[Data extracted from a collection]
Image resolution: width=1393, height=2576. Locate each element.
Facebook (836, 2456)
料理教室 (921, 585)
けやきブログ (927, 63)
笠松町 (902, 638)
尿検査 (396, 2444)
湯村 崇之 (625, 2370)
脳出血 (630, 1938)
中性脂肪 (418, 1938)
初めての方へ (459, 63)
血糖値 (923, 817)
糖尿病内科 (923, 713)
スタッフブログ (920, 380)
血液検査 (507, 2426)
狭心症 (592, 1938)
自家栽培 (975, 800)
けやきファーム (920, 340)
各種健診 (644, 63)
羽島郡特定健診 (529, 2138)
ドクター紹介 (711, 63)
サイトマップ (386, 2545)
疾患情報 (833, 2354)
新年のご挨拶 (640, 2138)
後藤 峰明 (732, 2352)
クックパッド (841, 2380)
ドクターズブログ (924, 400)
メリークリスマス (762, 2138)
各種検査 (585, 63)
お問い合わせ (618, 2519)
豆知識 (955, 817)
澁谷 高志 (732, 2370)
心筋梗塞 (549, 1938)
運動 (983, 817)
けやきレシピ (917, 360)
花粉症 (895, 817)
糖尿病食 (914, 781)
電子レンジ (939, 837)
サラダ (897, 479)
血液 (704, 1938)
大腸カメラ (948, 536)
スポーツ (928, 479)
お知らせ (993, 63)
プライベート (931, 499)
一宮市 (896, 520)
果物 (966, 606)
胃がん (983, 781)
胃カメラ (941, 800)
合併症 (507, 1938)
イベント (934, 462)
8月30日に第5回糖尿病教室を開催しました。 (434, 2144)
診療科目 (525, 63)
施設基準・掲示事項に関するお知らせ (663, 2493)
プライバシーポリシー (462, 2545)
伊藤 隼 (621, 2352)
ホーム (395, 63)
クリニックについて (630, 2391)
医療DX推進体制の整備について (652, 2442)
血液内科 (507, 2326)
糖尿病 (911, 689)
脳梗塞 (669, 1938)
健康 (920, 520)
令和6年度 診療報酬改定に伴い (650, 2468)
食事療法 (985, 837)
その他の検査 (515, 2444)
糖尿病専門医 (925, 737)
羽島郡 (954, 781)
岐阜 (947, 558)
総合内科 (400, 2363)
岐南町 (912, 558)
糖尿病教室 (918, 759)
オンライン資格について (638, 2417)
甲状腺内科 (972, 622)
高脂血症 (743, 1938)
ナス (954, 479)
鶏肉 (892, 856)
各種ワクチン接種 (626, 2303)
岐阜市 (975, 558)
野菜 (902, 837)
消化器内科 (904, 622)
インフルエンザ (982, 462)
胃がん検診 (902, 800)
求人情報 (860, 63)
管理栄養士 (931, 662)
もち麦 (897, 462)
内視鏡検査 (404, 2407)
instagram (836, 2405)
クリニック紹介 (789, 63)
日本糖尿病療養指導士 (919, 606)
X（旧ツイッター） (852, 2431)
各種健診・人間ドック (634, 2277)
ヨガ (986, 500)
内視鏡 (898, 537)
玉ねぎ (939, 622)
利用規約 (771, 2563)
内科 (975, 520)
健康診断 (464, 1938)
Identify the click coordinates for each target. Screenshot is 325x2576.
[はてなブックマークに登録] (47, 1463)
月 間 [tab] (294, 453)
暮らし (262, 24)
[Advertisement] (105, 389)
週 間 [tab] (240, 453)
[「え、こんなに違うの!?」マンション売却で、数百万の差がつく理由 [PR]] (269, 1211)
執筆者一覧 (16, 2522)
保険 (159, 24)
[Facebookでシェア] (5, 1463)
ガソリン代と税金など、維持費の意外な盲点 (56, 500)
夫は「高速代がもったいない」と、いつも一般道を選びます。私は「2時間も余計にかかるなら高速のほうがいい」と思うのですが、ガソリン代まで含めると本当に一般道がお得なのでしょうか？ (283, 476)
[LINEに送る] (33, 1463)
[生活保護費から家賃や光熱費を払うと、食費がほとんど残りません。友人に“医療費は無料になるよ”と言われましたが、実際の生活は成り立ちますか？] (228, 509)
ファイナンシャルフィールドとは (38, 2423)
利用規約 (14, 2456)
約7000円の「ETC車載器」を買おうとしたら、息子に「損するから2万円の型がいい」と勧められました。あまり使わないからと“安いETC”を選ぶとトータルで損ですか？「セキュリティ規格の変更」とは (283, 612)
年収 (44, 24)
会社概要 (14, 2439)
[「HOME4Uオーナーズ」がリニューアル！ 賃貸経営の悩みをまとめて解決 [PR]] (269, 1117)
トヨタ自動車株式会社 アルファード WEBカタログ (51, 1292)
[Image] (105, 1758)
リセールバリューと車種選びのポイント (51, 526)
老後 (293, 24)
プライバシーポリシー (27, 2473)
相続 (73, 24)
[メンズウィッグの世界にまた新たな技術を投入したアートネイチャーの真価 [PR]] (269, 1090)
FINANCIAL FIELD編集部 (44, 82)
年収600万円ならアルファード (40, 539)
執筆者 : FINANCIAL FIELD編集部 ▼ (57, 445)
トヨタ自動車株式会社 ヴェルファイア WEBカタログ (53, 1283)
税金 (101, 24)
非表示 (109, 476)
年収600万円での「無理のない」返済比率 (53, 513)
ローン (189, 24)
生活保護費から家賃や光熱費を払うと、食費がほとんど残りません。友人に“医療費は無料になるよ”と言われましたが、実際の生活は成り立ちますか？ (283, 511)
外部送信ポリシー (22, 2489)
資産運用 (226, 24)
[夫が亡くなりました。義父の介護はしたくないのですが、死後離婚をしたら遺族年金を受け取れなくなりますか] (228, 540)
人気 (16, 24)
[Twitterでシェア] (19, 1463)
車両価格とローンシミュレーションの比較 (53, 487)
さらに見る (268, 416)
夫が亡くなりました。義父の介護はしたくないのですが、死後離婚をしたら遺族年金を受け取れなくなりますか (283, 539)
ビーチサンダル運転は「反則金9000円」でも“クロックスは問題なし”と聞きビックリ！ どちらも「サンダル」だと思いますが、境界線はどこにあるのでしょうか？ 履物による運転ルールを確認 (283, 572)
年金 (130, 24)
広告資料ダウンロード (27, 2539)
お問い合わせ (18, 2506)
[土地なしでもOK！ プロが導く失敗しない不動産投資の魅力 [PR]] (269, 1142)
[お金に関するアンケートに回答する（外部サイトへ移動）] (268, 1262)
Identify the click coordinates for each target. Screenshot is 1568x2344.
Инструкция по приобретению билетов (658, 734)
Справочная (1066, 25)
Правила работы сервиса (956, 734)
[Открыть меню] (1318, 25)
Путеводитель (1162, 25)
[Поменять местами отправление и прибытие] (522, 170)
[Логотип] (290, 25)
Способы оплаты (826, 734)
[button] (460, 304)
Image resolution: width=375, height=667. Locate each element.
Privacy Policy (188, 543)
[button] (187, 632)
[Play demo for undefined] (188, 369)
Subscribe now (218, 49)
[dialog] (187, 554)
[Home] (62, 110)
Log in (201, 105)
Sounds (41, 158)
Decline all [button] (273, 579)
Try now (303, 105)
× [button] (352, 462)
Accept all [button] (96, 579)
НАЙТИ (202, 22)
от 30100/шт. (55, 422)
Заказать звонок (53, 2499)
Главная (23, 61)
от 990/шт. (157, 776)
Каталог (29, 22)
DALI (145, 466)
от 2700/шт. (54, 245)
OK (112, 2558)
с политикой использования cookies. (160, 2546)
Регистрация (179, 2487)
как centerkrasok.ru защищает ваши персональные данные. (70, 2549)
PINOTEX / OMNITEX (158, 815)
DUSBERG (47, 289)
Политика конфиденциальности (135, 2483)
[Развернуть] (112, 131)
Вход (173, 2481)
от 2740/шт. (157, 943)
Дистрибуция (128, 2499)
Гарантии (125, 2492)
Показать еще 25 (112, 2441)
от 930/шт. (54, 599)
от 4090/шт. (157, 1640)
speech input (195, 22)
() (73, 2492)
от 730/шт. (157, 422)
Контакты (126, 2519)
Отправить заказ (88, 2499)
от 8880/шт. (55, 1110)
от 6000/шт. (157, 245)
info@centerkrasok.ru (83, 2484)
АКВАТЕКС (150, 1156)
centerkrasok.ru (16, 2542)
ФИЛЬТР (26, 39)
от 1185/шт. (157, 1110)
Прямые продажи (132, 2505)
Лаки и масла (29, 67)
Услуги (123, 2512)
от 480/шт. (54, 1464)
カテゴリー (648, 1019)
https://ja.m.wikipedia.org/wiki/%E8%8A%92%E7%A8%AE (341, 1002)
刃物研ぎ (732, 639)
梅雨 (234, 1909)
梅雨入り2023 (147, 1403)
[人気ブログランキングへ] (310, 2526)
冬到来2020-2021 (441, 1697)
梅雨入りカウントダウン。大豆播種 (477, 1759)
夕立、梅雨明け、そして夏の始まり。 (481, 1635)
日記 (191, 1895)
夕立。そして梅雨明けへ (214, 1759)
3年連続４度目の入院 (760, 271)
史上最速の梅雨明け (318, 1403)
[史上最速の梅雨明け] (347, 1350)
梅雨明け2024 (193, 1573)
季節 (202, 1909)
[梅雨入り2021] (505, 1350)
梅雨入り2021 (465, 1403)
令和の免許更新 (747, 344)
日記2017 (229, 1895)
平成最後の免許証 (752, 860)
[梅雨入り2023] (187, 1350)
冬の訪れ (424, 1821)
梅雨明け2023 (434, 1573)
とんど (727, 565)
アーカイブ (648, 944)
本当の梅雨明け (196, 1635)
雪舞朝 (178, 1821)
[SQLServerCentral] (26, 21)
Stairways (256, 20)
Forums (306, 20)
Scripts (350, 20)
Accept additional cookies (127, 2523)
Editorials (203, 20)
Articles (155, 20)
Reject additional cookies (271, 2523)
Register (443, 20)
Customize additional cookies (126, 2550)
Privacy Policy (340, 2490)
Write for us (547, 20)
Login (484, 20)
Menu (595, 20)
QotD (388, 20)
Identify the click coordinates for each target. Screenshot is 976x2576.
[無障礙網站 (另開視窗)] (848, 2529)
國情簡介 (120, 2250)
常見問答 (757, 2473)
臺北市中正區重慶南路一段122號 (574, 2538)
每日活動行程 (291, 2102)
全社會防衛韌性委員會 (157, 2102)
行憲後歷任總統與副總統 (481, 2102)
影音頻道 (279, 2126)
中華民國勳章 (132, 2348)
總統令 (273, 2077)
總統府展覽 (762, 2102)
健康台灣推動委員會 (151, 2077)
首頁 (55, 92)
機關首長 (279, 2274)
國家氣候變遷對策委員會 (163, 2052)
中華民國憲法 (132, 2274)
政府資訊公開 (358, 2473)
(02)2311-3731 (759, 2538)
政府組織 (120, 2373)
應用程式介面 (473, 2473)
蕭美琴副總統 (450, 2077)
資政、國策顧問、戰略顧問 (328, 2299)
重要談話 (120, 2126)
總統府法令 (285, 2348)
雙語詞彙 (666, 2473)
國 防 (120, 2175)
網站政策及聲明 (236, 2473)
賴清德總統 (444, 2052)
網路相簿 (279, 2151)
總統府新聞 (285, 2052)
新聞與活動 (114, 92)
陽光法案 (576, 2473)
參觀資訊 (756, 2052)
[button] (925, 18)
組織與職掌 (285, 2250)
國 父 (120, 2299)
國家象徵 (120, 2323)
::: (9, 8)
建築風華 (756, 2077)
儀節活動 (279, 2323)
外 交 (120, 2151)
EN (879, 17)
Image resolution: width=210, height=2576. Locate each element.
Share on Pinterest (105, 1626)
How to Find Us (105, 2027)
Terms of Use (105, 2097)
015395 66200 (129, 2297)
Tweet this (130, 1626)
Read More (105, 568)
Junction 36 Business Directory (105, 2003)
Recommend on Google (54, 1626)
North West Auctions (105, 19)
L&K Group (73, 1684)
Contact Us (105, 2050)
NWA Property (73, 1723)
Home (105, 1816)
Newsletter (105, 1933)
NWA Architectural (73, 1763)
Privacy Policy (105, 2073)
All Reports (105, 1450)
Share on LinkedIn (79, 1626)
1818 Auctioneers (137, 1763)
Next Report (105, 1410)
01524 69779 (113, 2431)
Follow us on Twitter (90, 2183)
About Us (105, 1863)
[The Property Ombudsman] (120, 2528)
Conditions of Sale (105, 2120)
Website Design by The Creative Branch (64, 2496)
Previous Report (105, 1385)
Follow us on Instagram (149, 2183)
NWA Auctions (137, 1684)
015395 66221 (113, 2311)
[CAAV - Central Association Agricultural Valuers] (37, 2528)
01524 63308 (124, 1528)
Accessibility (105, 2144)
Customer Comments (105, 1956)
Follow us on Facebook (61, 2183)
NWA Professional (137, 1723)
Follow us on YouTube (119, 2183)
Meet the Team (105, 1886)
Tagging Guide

## Task details
The lines to extract from the data above begin with the line containing "3年連続４度目の入院 (760, 271)" and end with the line containing "Reject additional cookies (271, 2523)". Extract them exactly, including both.

## Exercise output
3年連続４度目の入院 (760, 271)
史上最速の梅雨明け (318, 1403)
[史上最速の梅雨明け] (347, 1350)
梅雨明け2024 (193, 1573)
季節 (202, 1909)
[梅雨入り2021] (505, 1350)
梅雨入り2021 (465, 1403)
令和の免許更新 (747, 344)
日記2017 (229, 1895)
平成最後の免許証 (752, 860)
[梅雨入り2023] (187, 1350)
冬の訪れ (424, 1821)
梅雨明け2023 (434, 1573)
とんど (727, 565)
アーカイブ (648, 944)
本当の梅雨明け (196, 1635)
雪舞朝 (178, 1821)
[SQLServerCentral] (26, 21)
Stairways (256, 20)
Forums (306, 20)
Scripts (350, 20)
Accept additional cookies (127, 2523)
Editorials (203, 20)
Articles (155, 20)
Reject additional cookies (271, 2523)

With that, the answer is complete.